Characterization of the short strong hydrogen bond in benzoylacetone by ab initio calculations and accurate diffraction experiments. Implications for the electronic nature of low-barrier hydrogen bonds in enzymatic reactions

The intramolecular hydrogen bond in benzoylacetone has been studied with high-level ab initio Hartree-Fock and density functional theory methods. The results are compared to the experimental structure as obtained from low-temperature neutron and X-ray diffraction experiments. The calculations reveal that electron correlation effects are essential for modeling the experimental low-temperature neutron diffraction structure of benzoylacetone. At the B3LYP/6-311G(d,p) level of theory the intramolecular oxygen-oxygen distance is found to be 2.51 Angstrom and the hydrogen bond energy can be estimated to be 16 kcal/mol. The transition state for intramolecular hydrogen transfer was located with the barrier estimated to be about 2 kcal/mol, consistent with a low-barrier hydrogen bond. Upon addition of the zero-point vibration energies to the total potential energy, the internal barrier vanished, overall suggesting that the intramolecular hydrogen bond in benzoylacetone is a very strong hydrogen bond. Analysis of the electron density with the "atoms in molecules" theory revealed that both oxygen-hydrogen bonds have some covalent character. Theoretical atomic charges and the dipole moment were computed by fitting point charges to the electrostatic potential of the molecule. Excellent quantitative agreement is found for most properties of the charge density whether determined computationally or by X-ray diffraction.

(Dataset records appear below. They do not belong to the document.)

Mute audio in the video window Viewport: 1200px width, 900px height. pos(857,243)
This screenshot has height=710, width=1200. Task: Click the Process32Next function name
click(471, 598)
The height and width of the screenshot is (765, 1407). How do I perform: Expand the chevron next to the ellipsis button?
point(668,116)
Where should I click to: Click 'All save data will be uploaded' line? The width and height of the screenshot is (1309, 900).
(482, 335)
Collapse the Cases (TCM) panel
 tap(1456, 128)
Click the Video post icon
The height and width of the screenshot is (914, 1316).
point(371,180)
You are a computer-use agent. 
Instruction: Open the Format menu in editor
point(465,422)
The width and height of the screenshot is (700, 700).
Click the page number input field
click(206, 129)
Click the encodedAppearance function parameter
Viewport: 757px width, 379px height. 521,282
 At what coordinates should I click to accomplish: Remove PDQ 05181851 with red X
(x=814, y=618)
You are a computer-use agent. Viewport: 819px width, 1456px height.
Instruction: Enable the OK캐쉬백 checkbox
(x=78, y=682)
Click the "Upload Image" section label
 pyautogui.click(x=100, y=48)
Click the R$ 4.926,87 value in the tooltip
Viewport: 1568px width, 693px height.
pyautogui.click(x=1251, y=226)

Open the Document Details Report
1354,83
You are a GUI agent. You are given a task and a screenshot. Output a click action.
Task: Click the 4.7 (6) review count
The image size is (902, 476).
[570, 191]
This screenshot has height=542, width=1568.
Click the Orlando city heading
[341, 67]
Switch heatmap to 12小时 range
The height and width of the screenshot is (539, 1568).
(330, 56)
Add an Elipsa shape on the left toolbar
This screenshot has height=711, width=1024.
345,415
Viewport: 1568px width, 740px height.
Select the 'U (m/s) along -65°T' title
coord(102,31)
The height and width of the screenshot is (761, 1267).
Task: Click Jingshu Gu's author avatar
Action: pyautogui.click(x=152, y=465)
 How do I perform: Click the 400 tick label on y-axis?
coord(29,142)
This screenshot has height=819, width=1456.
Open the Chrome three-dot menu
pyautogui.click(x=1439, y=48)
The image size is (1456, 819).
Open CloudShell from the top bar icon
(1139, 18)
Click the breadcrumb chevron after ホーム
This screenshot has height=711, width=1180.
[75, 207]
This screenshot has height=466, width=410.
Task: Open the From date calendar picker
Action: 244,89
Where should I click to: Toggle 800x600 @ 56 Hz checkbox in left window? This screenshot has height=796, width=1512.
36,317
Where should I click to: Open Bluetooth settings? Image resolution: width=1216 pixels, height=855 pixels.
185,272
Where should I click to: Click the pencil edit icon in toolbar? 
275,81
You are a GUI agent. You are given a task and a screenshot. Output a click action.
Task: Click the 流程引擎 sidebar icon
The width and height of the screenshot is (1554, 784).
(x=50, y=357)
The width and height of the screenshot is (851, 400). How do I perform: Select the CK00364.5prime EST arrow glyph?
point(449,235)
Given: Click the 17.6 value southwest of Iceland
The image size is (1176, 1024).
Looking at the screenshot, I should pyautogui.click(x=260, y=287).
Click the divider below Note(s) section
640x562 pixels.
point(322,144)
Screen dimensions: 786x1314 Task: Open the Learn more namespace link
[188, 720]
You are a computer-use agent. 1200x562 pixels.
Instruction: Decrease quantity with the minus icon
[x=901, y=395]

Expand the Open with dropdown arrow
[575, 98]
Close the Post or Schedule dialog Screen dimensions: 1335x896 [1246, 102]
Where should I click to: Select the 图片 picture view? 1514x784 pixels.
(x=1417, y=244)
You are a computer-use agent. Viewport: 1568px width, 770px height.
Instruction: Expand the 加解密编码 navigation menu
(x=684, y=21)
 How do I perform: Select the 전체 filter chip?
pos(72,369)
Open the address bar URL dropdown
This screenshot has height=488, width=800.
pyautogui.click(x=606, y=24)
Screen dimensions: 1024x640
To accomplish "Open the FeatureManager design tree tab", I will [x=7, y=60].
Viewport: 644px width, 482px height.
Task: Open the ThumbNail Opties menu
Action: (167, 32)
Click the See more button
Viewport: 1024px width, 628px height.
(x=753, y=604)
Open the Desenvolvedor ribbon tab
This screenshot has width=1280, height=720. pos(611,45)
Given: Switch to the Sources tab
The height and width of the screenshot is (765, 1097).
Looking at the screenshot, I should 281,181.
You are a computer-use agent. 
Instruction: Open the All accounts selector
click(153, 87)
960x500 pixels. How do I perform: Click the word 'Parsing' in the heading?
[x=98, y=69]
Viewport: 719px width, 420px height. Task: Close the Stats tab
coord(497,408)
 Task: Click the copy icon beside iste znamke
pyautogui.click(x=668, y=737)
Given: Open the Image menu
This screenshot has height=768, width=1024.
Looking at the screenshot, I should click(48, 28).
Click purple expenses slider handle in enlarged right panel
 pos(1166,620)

Both methods reveal that the oxygen and hydrogen atoms have substantial atomic charges, and consequently the resonance assisted hydrogen bond in benzoylacetone is best described as a 3-center, 4-electron sigma-bond with considerable electrostatic as well as covalent bonding contributions. The present study implies that if low-barrier hydrogen bonds (LBHB) are formed in enzymatic reactions, they possess covalency between the hydrogen atom and both heteroatoms in question. Furthermore, it is expected that large atomic charges will be found in the LBHB, which give rise to an additional electrostatic stabilization of the system.